Selection
Find the Running Median


Problem Statement :


The median of a set of integers is the midpoint value of the data set for which an equal number of integers are less than and greater than the value. To find the median, you must first sort your set of integers in non-decreasing order, then:

If your set contains an odd number of elements, the median is the middle element of the sorted sample. In the sorted set  { 1, 2, 3 } , 2  is the median.
If your set contains an even number of elements, the median is the average of the two middle elements of the sorted sample. In the sorted set { 1, 2, 3 , 4}, 2 + 3 /2,  2.5 is the median.

Given an input stream of n integers, you must perform the following task for each ith integer:

Add the ith integer to a running list of integers.
Find the median of the updated list (i.e., for the first element through the ith  element).

Records for finding items on display:

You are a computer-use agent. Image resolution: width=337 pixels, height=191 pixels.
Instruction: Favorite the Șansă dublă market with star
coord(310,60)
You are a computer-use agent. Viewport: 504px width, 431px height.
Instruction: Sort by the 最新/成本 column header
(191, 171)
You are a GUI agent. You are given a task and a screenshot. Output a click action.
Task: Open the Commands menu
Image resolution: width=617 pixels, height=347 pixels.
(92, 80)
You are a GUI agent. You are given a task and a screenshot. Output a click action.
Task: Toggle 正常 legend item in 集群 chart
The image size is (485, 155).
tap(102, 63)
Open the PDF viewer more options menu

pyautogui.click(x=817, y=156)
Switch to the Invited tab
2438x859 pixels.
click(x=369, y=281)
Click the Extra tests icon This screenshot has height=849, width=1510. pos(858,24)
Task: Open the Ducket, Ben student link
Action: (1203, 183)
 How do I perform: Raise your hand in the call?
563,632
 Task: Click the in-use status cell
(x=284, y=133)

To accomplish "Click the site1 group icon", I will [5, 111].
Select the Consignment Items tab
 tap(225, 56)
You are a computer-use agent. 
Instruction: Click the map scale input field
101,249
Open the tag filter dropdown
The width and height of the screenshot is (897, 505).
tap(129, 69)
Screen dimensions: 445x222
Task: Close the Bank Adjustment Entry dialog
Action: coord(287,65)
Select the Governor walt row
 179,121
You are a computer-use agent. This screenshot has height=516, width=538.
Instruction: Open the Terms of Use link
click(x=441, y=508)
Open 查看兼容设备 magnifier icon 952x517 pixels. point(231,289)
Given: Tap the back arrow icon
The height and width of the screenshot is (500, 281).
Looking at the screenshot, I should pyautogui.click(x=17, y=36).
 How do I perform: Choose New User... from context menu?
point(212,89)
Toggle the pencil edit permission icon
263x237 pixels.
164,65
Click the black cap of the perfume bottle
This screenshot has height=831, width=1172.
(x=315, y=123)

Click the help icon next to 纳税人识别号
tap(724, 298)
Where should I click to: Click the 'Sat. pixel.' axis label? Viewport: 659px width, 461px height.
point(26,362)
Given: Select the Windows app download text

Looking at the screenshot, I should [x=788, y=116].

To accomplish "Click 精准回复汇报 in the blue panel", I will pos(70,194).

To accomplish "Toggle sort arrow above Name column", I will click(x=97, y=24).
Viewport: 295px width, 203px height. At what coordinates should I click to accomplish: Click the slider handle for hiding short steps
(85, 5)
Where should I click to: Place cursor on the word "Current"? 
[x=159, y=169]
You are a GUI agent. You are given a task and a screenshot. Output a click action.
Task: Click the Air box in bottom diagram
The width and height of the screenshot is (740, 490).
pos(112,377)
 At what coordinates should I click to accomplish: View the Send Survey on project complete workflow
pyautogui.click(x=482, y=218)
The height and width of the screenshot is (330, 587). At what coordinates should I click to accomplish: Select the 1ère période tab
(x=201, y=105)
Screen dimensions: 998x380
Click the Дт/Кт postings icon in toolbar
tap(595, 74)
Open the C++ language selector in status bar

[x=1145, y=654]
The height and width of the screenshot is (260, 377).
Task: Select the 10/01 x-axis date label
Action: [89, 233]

Parts of the exercise
(a) From the running median problem statement, list every integer in the sorted set given as the example for a set with an even number of elements.
(b) Check each statement against the running median problem statement, answering yes or no and quoting the words that decide it. (i) When a set has an odd number of elements, its median is the average of the two middle elements. (ii) The set of integers must be sorted in non-decreasing order before the median is found. (iii) Each new integer from the stream replaces the earlier list.

Outputs for the tasks
(a) 1, 2, 3, 4

(b)
(i) No: "If your set contains an odd number of elements, the median is the middle element of the sorted sample."
(ii) Yes: "you must first sort your set of integers in non-decreasing order"
(iii) No: "Add the ith integer to a running list of integers."